Keorapetse Kgositsile

Un article de Wikipédia, l'encyclopédie libre.


Keorapetse William Kgositsile (né le 19 Septembre 1938 à Johannesburg) est un poète et militant politique sud africain. Il fut un membre influent du Congrès National Africain pendant les années 1960 et 1970. Il a vécu en exil aux États-Unis de 1962 à 1975, point culminant de sa carrière littéraire.

Kgositsile fit des études approfondies de la culture et de la littérature Afro-américaine et s'intéressa notamment au Jazz. Pendant les années 1970, il était l'une des figures phares de la poésie Afro-américaine, en mettant en valeur l'Afrique tout en faisant reconnaître la poésie en tant qu'art de la scène : Kgositsile était célèbre pour ses lectures dans les clubs de Jazz New-Yorkais.

Il fut l'un des premiers auteurs à rapprocher la poésie africaine de la poésie afro-américaine et était de ce fait l'un des poètes pionniers du Panafricanisme.

- _À faire_
• a. Répondez à ces questions d'après l'article sur Keorapetse Kgositsile :
(i) Pendant quelles années a-t-il vécu en exil aux États-Unis ?
(ii) Dans quels lieux ses lectures l'ont-elles rendu célèbre ?
(iii) De quel mouvement est-il présenté comme l'un des poètes pionniers ?
• b. Prolongez l'article sur Keorapetse Kgositsile au-delà de sa dernière phrase.
La liste placée plus loin ne sert à rien ici.

- _Entrées affichées_
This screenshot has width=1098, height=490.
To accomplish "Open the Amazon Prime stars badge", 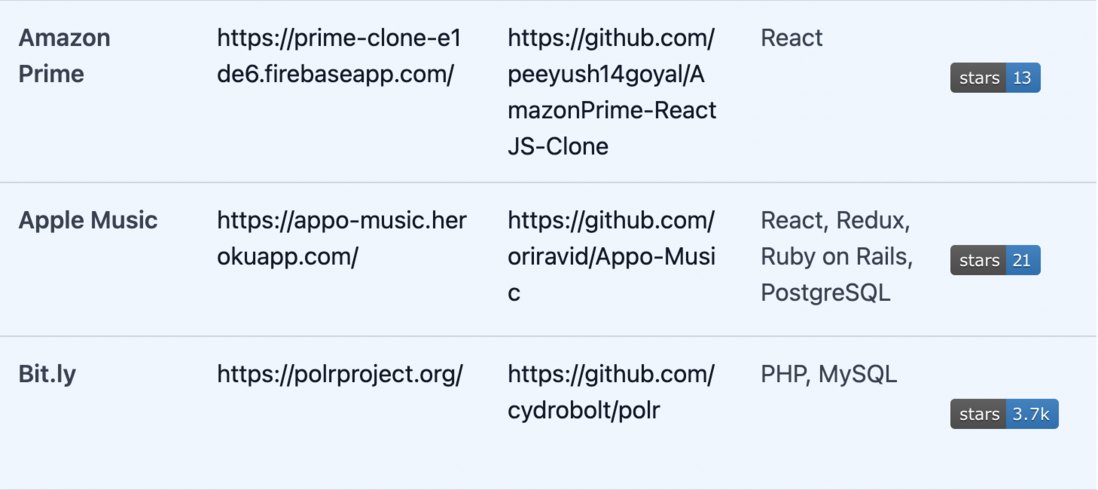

==

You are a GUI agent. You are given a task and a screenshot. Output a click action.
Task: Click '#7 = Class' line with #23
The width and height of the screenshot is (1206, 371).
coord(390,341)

- _Réponses attendues_
• a.
(i) De 1962 à 1975.
(ii) Dans les clubs de jazz new-yorkais.
(iii) Du panafricanisme.

• b.
[modifier] Jeunesse

Kgositsile est né à Johannesburg et a grandi dans une petite cabane adossée à une maison d'un quartier blanc. Sa première expérience de l'apartheid (à part le fait de devoir aller à l'école hors de son quartier pour des raisons qui le dépassaient) fut un conflit avec une famille blanche voisine après qu'il s'est battu avec un camarade blanc qui avait hésité lorsque plusieurs autres camarades renoncèrent à s'inscrire à un club de boxe qui avait refusé que Kgositsile s'inscrive. Cette mauvaise expérience fut formatrice et d'autres vinrent s'y ajouter, de plus en plus nombreuses au fur et à mesure que son adolescence s'écoulait. Pour Kgositsile, l'âge adulte, c'est-à-dire "être une grande personne nègre" signifiait avant tout faire son entrée dans l'apartheid.

Kgositsile était élève au lycée Matibane à Johannesburg. Pendant sa scolarité, il parvint, non sans difficulté, à se procurer des livres de Langston Hughes ou Richard Wright. C'est sous leur influence, ainsi que sous celle d'auteurs européens tels que Charles Dickens ou D. H. Lawrence qu'il commença à écrire des histoires, sans cependant nourrir à l'époque d'ambitions professionnelles.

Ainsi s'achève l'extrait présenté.